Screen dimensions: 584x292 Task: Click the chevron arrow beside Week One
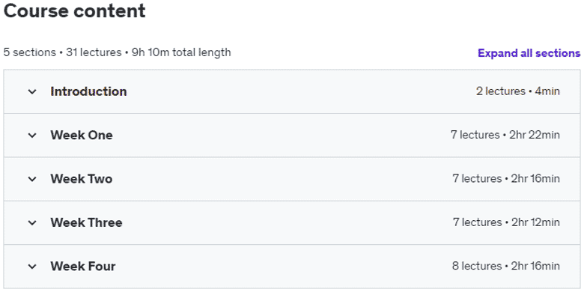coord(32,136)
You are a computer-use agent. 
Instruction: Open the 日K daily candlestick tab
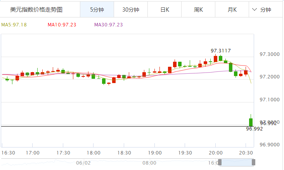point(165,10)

---

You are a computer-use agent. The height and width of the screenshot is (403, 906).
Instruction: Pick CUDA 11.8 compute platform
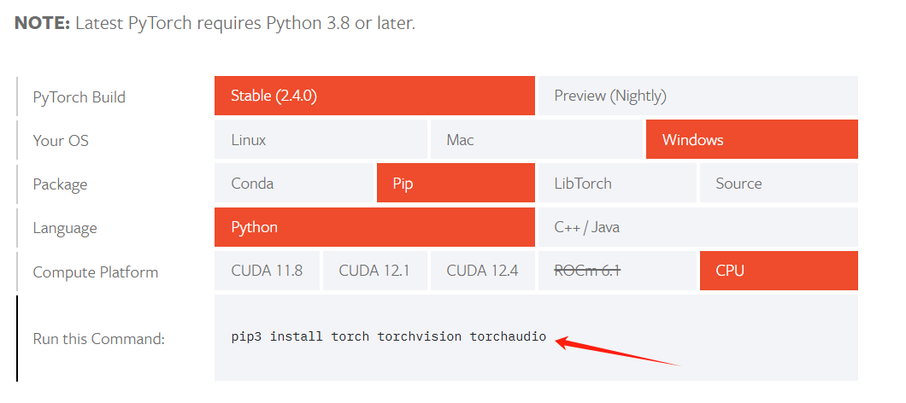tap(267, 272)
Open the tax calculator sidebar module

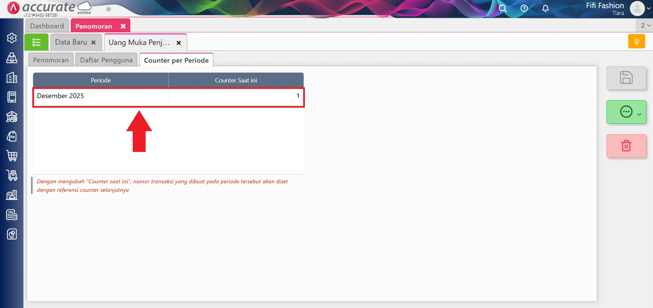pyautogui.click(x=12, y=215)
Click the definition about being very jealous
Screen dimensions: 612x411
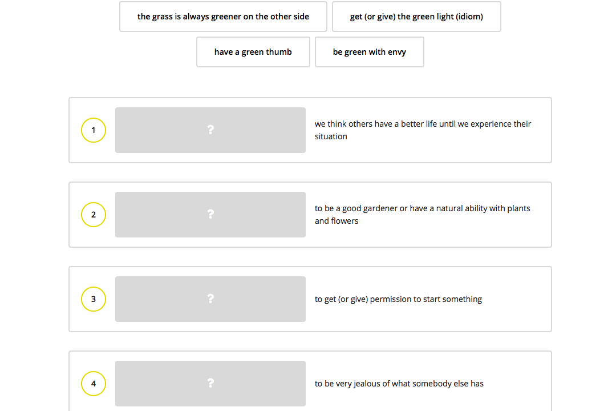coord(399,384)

---

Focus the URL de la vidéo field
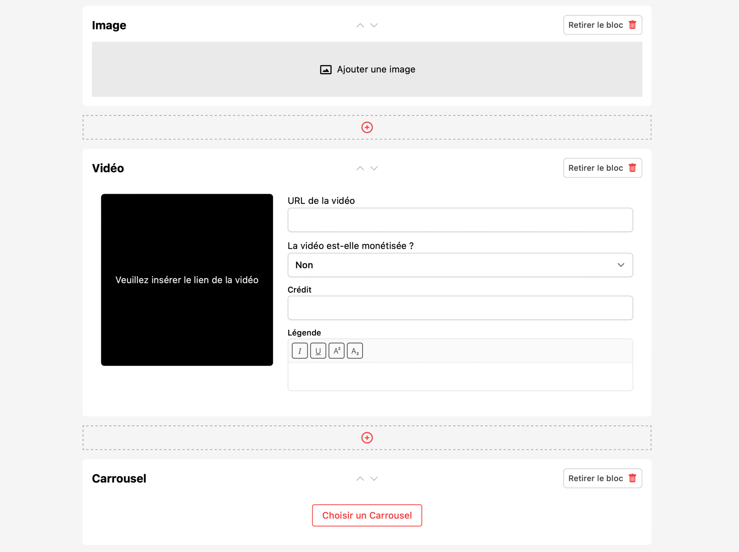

▶ _Requirements_
Convert the records from the line with "Click the definition about being very jealous" to the line with "coord(399,384)" into a two-column CSV with the columns input and output. Leave out the pictures.

▶ _Full solution_
input,output
"Click the definition about being very jealous Screen dimensions: 612x411","coord(399,384)"